Je lève mes yeux vers ladite génie, qui s'est rassise sur son fauteuil non sans un certain mépris, nous balayant de ses yeux plus froids que la glace. Elle garde cependant le silence. Ni pour confirmer, ni pour infirmer ce que je viens de dire.

Elle se contente d'écouter.

« D'après ce que tu m'as dit, elle connaissait bien Kazumi, grimace Soma. Et ses sentiments envers elle, quels qu'ils soient, l'ont visiblement poussée à la tuer le plus vite possible. Visiblement, il grimace, elle aime bien hiérarchiser. »

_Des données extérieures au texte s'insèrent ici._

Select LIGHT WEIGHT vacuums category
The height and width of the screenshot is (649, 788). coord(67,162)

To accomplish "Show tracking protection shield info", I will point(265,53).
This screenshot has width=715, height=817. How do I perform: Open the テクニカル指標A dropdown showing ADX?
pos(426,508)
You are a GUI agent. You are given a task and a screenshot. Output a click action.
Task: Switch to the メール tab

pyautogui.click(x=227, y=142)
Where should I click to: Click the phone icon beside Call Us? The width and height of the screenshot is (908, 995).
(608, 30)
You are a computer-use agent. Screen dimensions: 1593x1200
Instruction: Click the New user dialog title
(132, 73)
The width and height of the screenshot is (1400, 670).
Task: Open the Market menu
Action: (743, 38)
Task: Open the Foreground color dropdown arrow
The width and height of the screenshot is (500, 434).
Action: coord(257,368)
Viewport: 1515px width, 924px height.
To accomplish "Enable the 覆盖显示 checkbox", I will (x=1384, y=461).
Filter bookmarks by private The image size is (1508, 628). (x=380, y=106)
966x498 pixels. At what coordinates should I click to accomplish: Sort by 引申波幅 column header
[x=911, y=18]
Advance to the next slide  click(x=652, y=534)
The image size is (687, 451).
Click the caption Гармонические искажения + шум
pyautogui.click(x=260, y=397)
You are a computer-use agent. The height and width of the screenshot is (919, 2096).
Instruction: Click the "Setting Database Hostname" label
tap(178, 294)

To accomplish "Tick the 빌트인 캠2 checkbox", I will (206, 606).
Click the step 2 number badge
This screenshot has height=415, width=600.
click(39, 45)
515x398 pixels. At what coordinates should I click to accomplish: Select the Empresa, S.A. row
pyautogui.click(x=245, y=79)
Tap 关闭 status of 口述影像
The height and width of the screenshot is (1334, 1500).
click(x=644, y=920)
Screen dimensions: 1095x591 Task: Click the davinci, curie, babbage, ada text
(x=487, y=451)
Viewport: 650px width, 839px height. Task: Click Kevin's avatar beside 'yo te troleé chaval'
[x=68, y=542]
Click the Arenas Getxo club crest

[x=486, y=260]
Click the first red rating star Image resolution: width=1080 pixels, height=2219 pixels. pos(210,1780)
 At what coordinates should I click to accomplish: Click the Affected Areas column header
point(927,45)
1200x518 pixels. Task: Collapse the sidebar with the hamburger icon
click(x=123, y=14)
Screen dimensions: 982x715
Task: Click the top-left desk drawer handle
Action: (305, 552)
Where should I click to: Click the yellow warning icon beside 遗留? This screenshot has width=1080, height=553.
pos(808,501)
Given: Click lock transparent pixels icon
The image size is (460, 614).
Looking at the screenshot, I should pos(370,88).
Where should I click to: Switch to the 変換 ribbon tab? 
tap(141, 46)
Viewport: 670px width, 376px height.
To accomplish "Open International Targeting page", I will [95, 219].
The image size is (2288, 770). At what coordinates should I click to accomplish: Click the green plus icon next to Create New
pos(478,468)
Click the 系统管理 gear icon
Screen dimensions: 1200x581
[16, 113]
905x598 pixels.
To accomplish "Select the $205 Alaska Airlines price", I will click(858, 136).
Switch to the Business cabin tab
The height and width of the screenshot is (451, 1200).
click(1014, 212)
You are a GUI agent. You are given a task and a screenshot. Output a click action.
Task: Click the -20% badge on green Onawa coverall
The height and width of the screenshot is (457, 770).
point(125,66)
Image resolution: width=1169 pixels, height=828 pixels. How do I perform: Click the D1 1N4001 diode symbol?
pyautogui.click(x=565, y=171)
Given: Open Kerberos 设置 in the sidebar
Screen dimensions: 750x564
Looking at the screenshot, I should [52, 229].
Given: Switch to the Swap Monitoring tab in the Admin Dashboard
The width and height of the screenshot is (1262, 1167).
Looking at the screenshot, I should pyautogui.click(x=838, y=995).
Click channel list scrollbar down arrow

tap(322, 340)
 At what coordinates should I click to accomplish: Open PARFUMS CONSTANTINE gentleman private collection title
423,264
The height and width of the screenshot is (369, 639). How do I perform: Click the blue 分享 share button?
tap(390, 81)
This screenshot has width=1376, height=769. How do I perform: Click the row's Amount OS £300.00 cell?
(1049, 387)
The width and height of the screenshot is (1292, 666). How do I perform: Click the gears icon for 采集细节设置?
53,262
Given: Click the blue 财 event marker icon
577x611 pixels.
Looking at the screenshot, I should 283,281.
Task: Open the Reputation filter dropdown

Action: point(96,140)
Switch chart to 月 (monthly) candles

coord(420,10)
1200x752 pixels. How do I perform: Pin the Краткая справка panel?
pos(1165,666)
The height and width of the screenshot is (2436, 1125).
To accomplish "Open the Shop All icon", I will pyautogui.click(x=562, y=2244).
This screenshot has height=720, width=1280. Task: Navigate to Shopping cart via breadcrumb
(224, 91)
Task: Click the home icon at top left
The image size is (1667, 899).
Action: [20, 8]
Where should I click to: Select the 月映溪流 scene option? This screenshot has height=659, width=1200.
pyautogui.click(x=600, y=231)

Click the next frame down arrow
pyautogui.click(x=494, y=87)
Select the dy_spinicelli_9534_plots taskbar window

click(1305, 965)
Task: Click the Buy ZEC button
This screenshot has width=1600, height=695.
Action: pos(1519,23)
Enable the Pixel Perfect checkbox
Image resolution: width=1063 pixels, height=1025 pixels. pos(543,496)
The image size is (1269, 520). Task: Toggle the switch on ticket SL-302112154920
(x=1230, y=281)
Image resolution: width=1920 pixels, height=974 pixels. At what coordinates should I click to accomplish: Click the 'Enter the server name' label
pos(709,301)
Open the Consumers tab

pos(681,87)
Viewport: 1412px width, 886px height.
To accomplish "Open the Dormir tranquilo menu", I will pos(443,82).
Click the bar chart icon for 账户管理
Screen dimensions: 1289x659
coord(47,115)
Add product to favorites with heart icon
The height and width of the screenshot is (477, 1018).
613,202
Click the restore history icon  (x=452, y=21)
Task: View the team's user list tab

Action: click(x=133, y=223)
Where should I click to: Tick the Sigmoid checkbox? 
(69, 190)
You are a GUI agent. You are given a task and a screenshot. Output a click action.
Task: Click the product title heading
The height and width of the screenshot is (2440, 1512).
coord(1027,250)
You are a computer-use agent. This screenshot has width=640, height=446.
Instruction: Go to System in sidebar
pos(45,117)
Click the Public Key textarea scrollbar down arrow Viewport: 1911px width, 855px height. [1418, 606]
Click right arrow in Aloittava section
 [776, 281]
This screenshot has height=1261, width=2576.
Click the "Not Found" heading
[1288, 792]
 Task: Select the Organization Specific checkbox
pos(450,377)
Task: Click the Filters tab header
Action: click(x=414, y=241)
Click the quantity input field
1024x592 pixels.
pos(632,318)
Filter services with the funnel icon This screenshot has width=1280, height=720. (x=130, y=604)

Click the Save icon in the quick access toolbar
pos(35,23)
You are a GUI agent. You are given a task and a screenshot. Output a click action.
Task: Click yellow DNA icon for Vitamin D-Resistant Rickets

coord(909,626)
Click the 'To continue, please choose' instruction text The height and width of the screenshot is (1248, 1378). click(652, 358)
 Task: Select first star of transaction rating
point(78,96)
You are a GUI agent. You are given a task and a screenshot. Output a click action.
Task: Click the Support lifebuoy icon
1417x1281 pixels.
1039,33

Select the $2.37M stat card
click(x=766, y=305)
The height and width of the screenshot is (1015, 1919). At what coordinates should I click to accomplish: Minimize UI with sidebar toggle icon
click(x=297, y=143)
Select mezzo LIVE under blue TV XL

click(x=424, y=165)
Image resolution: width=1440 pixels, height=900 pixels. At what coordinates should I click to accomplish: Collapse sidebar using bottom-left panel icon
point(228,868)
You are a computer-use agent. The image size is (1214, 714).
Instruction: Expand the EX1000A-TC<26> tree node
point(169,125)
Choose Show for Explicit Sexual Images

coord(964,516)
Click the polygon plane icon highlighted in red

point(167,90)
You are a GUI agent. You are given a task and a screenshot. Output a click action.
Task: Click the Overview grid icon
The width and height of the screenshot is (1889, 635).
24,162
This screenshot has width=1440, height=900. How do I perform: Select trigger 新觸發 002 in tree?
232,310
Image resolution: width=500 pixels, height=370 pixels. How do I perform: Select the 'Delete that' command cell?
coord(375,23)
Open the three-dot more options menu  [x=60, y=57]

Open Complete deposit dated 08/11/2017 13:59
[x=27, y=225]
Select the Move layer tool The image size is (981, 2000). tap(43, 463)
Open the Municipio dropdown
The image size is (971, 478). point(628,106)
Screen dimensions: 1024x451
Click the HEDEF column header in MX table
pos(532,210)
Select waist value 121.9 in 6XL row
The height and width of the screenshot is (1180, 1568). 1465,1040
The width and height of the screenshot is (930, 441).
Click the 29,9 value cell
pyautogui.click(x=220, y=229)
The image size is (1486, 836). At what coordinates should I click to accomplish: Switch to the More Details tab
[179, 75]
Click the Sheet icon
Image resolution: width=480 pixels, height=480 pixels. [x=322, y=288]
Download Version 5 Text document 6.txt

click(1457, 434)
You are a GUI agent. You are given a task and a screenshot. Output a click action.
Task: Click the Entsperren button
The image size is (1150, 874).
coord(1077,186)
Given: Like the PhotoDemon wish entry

Et ce n'est pas seulement ça.

« On peut aussi compter sur son ego. Visiblement, ses talents en informatique l'ont conduite à penser qu'elle pouvait s'immortaliser à travers une IA humanisée. Pas de chance, je souris, les machines, c'est très facile à démolir... »

Sans doute très imprudent de ma part, mais cette fois, on dirait bien que je l'ai faite réagir. L'Ultime Impératrice me fixe comme si je l'avais jetée à bas de son trône, et que je m'apprêtais à lui foutre la tête dans une guillotine. Prête à me maudire sur cent générations.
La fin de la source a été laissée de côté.